● **DIRECTIONS**:
Pictures are to be left out; every line from the one with "The image size is (1011, 489)." through the end of the data must be transcribed exactly.

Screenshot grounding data

Content starts

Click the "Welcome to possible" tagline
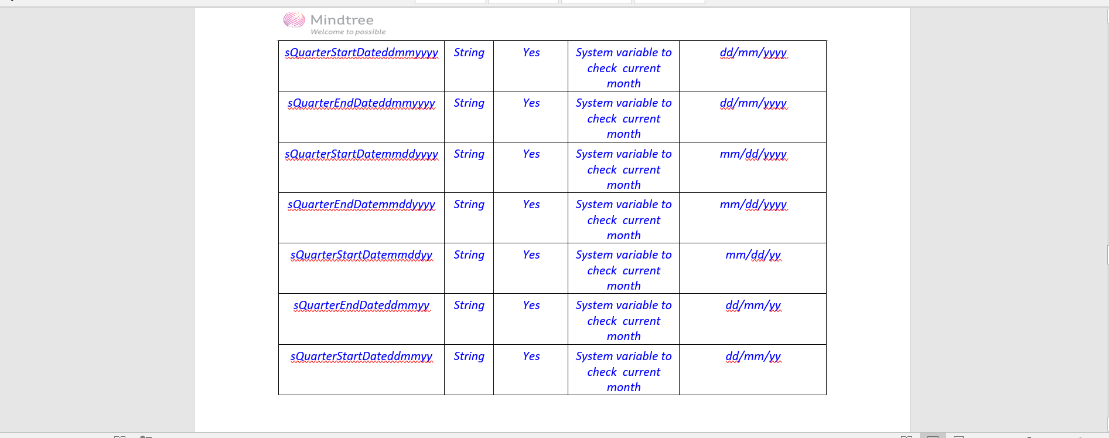This screenshot has height=438, width=1109. coord(348,32)
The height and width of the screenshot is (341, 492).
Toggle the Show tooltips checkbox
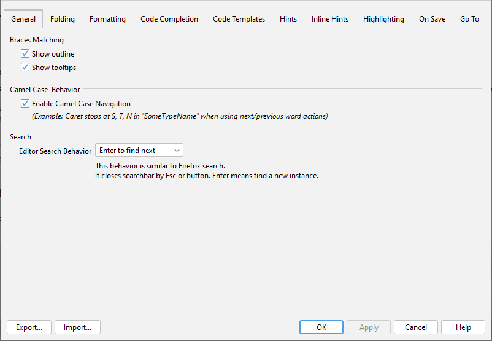coord(25,68)
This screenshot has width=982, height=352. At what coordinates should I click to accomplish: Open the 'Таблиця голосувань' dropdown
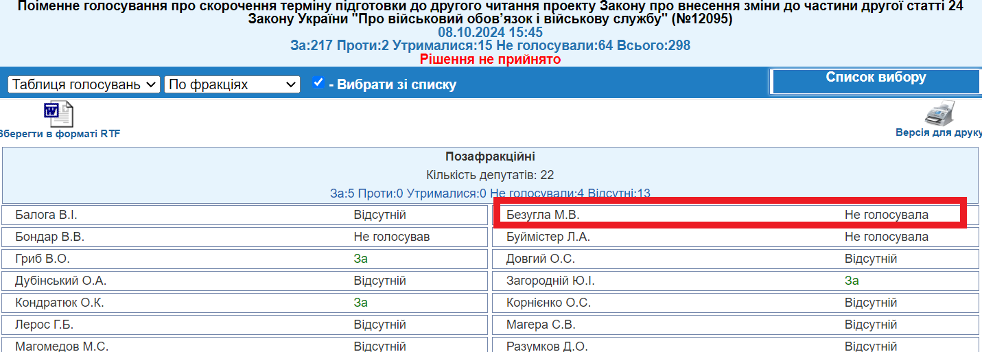84,84
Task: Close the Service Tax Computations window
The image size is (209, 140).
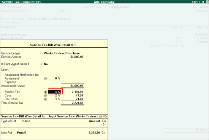Action: 207,2
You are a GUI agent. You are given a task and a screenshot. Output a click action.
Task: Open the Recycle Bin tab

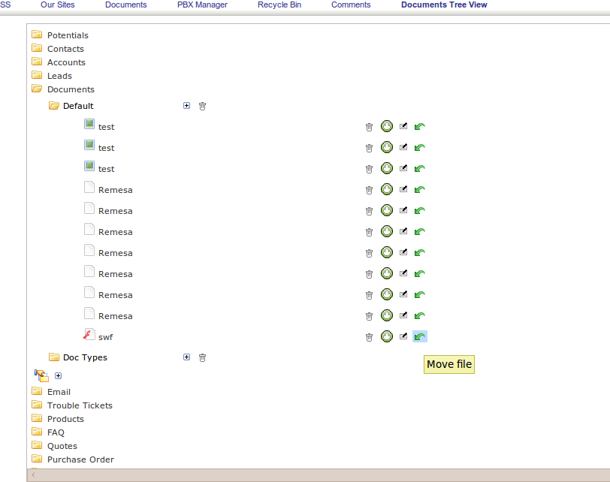tap(279, 5)
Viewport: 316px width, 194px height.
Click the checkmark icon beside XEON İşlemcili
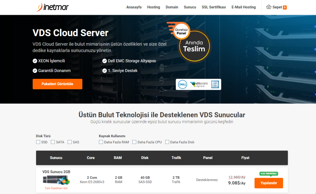click(x=35, y=61)
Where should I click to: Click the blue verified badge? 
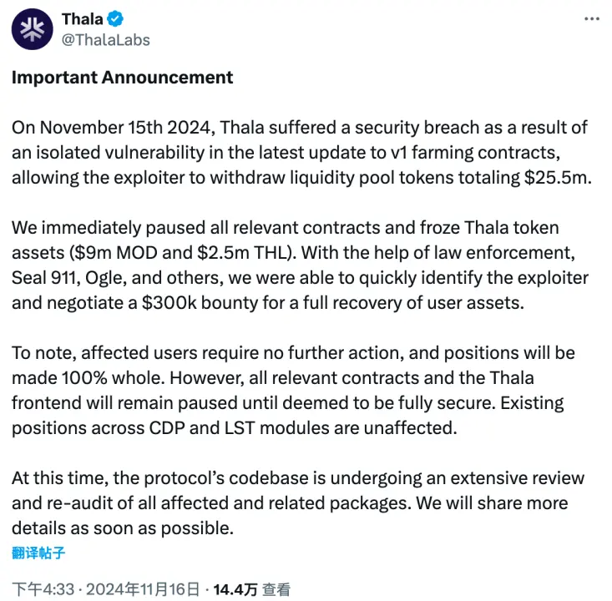[x=115, y=18]
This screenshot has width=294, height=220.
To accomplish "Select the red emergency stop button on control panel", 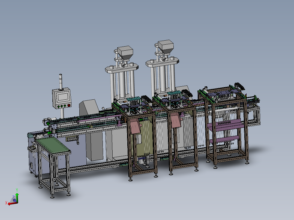I will click(69, 105).
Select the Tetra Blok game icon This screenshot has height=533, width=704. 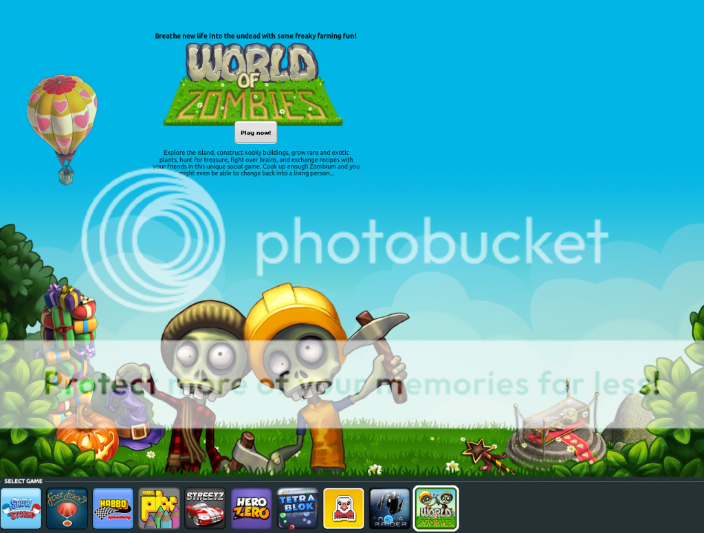coord(297,508)
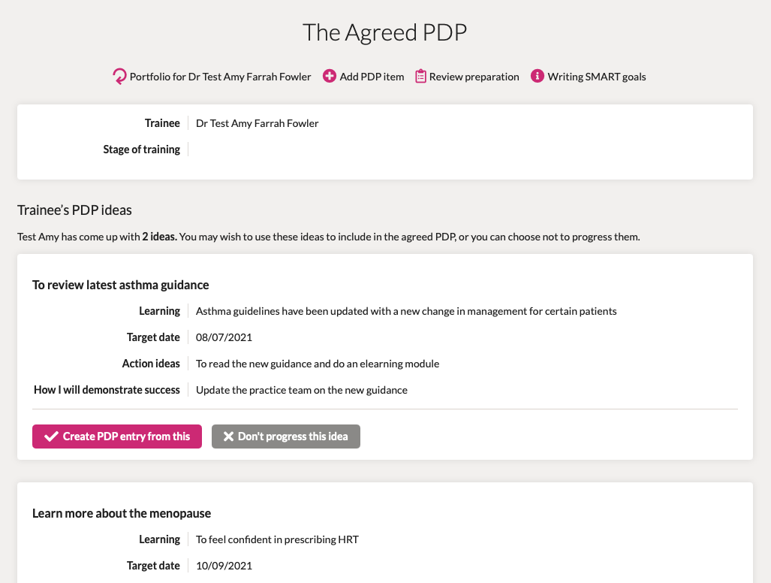The height and width of the screenshot is (583, 771).
Task: Create PDP entry from asthma guidance idea
Action: 117,436
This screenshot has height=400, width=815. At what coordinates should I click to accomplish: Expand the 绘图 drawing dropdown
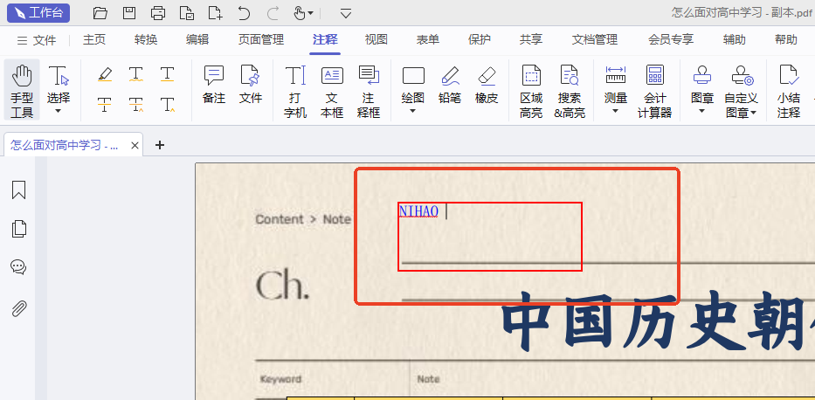(413, 111)
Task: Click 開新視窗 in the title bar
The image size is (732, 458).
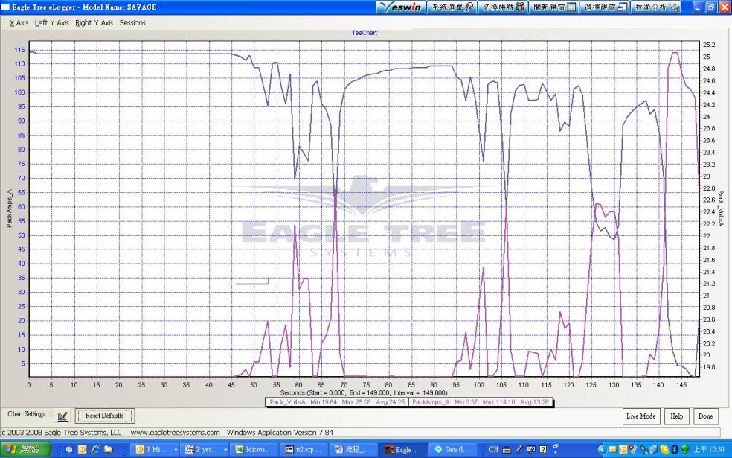Action: 554,7
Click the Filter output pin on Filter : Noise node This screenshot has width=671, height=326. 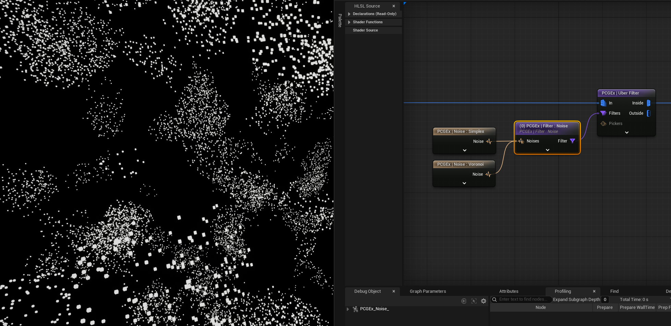572,141

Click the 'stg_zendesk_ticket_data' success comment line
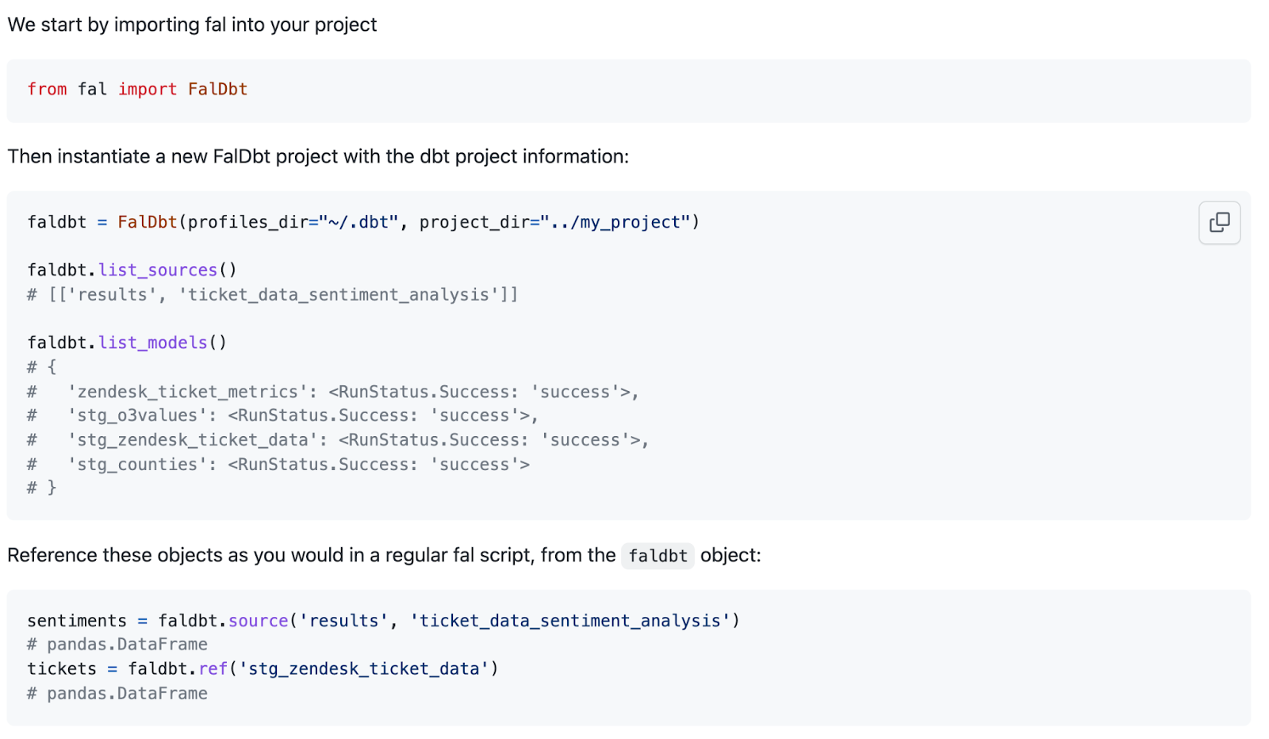point(339,440)
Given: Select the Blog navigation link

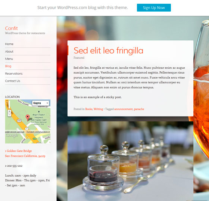Looking at the screenshot, I should pyautogui.click(x=8, y=66).
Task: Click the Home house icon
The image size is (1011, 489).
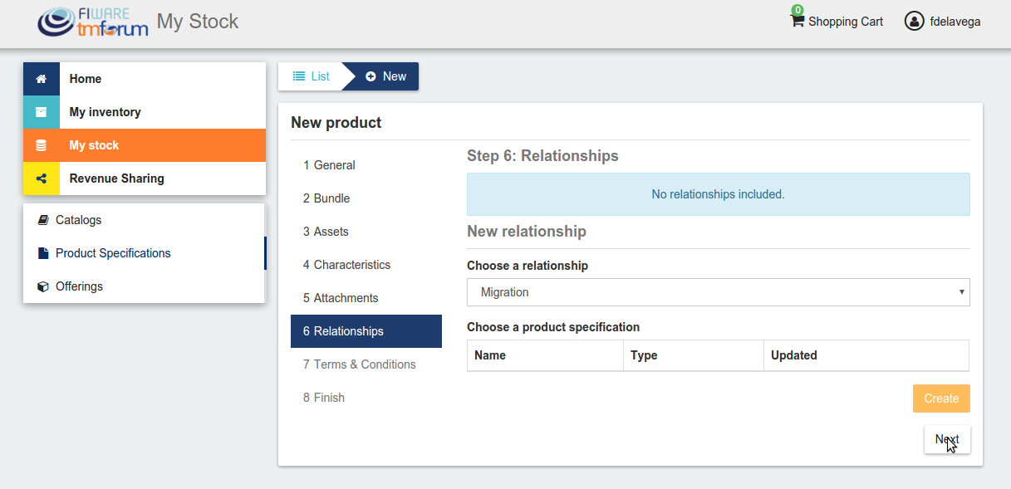Action: [41, 79]
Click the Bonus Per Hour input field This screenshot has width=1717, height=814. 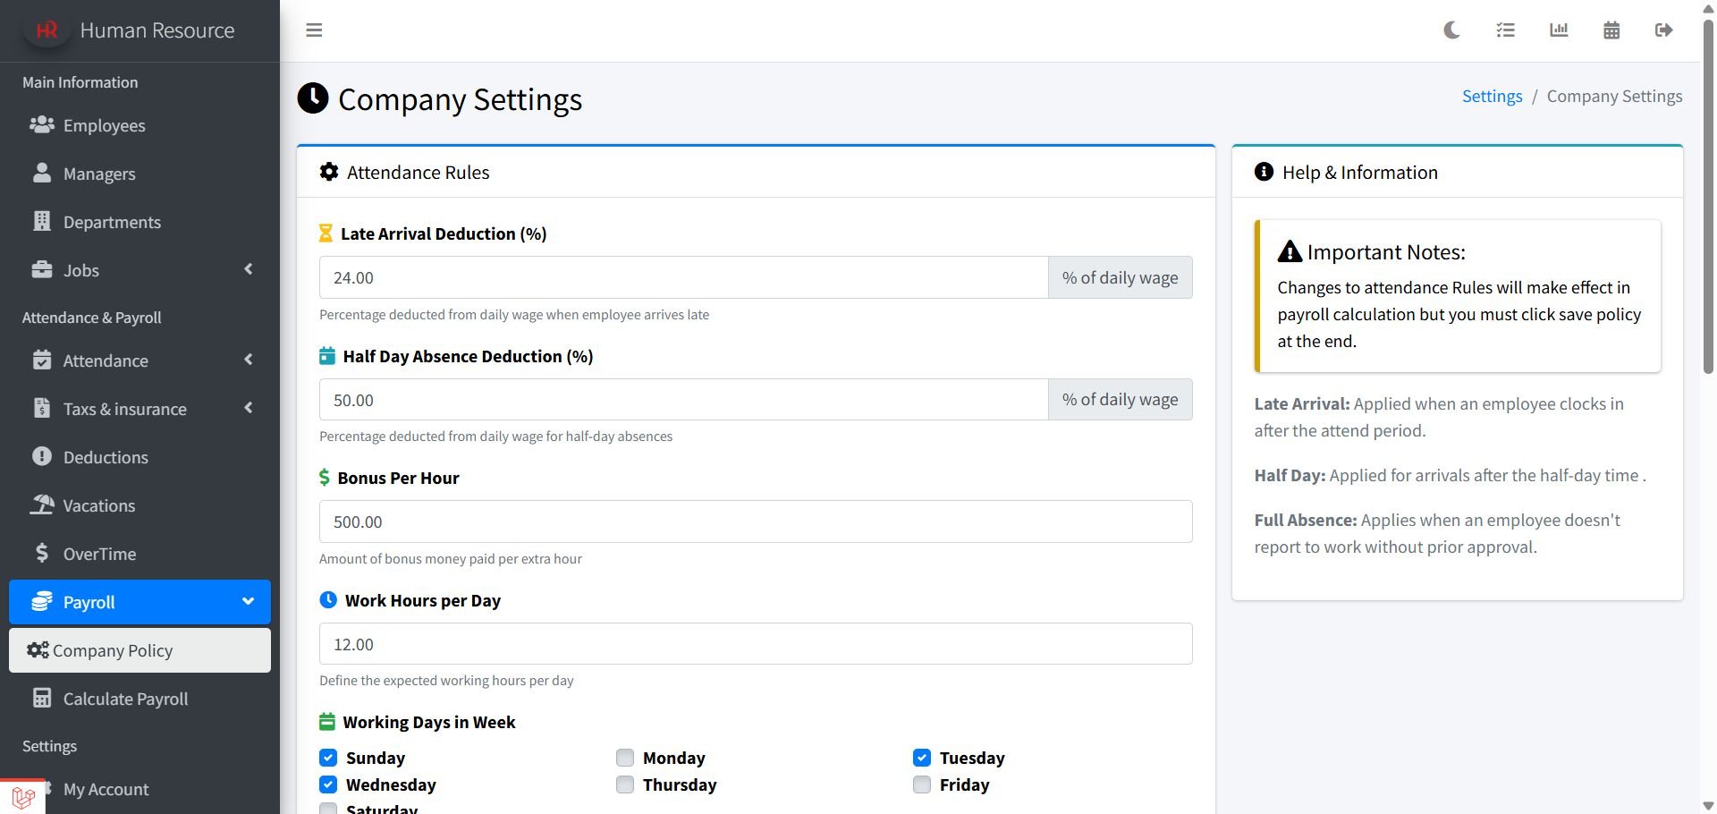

Content ends

● **ANSWER TO THIS EXERCISE**:
The image size is (1011, 489).
Action: [41, 79]
Click the Bonus Per Hour input field This screenshot has width=1717, height=814. 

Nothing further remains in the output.